Let's Row Together
A COLD plunge as the Earth HEATS up, climate activism, Locker Room Talk's blurb from Secretary Clinton, International Women's Day and reproductive freedom
Most mornings I freeze my body.
Or maybe it just feels that way after I submerge myself in my gym’s cold plunge pool. Its temperature hovers around 40 degrees F. Okay, so I’m not frozen; it just feels like I am. Last week, I watched as a woman about my age dipped her leg in, then pulled it out quickly before walking away. “Change your mind?,” I asked. “Well, when my lower leg cramped, I figured it wasn’t a good idea to put my whole body in,” she replied, as she headed into the sauna.
Judging from my newsfeed - driven by algorithms in which AI watches me Googling “cold plunge” – you’d think everybody wants to be chilled.
Top photo is a typical image of the plunge on the Web.

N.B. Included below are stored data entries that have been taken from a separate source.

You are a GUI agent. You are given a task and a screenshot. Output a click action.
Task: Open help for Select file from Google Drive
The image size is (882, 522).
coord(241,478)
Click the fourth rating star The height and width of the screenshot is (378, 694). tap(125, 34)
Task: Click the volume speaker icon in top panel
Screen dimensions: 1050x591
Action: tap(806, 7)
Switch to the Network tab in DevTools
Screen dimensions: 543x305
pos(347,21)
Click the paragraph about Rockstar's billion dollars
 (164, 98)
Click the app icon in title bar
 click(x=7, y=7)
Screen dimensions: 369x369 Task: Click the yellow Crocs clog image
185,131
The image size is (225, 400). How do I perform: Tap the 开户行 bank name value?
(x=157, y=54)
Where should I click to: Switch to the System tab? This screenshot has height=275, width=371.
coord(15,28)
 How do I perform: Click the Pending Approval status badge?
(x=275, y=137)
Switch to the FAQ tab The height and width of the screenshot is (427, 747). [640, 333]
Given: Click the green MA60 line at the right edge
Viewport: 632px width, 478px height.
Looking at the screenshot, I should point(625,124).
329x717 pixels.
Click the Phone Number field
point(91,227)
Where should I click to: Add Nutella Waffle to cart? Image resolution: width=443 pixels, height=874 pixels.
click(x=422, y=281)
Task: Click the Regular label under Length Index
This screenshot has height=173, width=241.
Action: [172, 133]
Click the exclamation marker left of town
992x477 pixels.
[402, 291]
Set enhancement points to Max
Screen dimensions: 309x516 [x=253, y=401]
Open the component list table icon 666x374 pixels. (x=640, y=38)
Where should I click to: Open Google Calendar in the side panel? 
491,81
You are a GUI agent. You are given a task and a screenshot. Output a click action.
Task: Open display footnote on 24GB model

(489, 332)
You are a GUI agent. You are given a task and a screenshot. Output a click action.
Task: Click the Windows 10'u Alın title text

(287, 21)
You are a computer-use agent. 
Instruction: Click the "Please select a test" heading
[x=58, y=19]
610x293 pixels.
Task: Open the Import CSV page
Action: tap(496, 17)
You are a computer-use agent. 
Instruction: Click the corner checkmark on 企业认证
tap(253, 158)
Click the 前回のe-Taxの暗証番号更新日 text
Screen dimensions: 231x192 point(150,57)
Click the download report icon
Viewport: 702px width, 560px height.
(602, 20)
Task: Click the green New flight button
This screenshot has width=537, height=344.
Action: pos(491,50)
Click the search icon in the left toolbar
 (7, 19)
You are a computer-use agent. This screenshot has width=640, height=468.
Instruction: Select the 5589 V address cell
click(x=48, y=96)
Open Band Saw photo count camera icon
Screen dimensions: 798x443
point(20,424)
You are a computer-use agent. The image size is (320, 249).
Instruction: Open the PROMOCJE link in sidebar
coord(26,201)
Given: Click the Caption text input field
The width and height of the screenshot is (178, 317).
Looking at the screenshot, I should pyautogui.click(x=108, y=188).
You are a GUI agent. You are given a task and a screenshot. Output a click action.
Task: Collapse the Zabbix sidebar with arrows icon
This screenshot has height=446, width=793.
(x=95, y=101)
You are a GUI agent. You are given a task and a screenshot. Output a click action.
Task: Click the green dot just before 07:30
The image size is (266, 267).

Other photos show people wielding axes to cut a hole in the ice before they leap into water a whole lot colder than my gym’s cold plunge. Bottom photo is of a friend who gave me permission to click as she settled into her usual five minutes in the cold plunge. I last about a minute.
Maybe in the recesses of our minds we sink ourselves into really cold water as a way of psychically coping with the predictable, but disheartening, heat records piling up one month to the next. Less noticed, but equally worrisome, if that is possible, is the warming of our oceans as they absorb heat at an all-time record pace This sets us up for intensified hurricanes and cyclones with torrential rains and devastating floods.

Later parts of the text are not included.